Comment on The universe is bottle-necked at processor speed
Bougie_Birdie@lemmy.blahaj.zone 3 weeks agoDo you think of life as being an ordered system? It seems pretty chaotic to me.
Anyway, if I relate my concept of a ‘natural system’ to biology, then I’d point out that there isn’t really an upper limit to how fast animals go. I mean, sure, they’re limited by their size or aerodynamics, but a cheetah doesn’t have a ‘top speed’ that it bottoms out at, it could push harder or be induced to move faster.
If I think of it as a force of nature, I’d think about how water flows. The speed of a river isn’t constant, and it could be manipulated or induced to move faster.
So from that lens, it just seems odd that there are universal constants, like the speed of light. You’d think some lights would move faster or slower than others based on their composition, because that’s the behaviour we seem to experience in nature.
This isn’t a serious debate or belief of mine. I accept the laws of science because they’re testable, demonstrable, and repeatable. But when you contemplate the unknowable (what does God look like, anyway?), it’s a fun diversion.
Also we’re such an infinitesimally small part of the universe that I’m inclined to believe that if we are in a simulation, we’re the bug that crawled into the computer.

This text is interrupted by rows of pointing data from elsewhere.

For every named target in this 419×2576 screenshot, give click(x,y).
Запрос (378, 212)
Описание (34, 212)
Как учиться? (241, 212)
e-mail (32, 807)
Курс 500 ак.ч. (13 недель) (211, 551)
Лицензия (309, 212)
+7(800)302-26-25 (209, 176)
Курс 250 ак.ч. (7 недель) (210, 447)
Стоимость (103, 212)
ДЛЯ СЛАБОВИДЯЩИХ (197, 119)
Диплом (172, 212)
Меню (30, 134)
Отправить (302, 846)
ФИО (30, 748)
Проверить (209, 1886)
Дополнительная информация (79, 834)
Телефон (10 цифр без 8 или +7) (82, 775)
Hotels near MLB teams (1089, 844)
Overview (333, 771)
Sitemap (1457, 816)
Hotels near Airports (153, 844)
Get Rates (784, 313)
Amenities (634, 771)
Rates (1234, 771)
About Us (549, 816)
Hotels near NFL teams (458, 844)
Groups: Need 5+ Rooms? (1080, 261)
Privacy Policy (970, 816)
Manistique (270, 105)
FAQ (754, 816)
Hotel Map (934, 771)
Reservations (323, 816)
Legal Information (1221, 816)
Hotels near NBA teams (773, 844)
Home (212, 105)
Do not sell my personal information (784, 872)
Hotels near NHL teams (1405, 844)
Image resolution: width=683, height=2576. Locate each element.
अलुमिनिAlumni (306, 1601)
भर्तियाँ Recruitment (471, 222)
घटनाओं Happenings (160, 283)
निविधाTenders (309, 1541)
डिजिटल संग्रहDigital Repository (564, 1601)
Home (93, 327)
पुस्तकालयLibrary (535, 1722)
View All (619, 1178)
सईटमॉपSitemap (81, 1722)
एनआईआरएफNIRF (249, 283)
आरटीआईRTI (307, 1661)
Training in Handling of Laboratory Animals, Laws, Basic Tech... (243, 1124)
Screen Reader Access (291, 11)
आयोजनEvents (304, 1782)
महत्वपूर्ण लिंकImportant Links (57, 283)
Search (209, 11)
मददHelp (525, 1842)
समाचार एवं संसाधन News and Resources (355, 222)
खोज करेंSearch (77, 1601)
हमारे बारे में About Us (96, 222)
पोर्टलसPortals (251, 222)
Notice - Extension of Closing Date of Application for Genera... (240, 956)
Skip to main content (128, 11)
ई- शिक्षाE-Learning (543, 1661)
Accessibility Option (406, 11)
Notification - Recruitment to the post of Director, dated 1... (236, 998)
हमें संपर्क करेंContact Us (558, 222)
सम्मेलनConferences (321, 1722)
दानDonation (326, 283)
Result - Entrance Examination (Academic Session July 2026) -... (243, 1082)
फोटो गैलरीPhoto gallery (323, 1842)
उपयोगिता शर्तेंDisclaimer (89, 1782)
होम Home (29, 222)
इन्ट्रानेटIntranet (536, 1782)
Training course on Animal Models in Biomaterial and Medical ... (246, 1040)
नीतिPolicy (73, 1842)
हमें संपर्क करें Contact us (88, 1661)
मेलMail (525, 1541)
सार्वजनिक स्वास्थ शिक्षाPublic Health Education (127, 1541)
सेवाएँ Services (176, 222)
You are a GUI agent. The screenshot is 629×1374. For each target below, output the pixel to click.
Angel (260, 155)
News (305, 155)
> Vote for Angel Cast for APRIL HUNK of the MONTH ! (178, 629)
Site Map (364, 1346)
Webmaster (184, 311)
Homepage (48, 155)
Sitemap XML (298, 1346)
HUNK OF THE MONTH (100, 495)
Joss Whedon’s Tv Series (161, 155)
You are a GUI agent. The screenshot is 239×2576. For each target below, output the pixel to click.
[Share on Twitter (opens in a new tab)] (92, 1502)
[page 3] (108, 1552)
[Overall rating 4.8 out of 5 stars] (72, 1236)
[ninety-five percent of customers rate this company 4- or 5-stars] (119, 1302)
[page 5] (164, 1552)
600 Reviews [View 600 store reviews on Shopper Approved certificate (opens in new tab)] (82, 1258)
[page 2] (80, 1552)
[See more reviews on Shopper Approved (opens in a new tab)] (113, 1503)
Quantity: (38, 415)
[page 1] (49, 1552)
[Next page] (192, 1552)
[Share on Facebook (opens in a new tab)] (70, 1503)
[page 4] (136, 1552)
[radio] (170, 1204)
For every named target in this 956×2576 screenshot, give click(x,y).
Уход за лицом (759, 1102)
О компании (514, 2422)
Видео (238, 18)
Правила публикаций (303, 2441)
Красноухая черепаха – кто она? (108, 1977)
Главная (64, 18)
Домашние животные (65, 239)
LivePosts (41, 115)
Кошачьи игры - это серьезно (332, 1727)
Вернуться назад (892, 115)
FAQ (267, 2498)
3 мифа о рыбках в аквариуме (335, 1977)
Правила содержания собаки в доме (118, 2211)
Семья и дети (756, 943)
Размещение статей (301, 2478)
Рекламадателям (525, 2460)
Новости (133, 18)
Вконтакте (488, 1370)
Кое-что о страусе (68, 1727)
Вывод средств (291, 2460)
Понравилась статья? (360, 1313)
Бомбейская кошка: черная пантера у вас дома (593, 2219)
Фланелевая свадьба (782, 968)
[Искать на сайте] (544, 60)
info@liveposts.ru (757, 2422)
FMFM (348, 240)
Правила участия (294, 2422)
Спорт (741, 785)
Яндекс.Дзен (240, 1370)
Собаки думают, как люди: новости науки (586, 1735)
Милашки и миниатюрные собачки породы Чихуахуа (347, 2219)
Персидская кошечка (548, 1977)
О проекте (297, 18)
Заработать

CarbonIceDragon@pawb.social 3 weeks ago
I would think of life as being ordered, yes. complicated, and with components small enough that we have a hard time envisioning it, but its not really much different from what you would get if you made a bunch of microscopic robots able to assemble more of themselves, and had them stick together to form a larger structure. We would probably imagine such things be made of something other than water and carbon chemistry, because when we make machines we usually use metal and silicon, but at the scale of cells where a component can be an individual molecule, carbon chemistry works well. I just think that we have poor intuition for what chaotic and ordered systems look like if the scale is beyond what we can see unaided.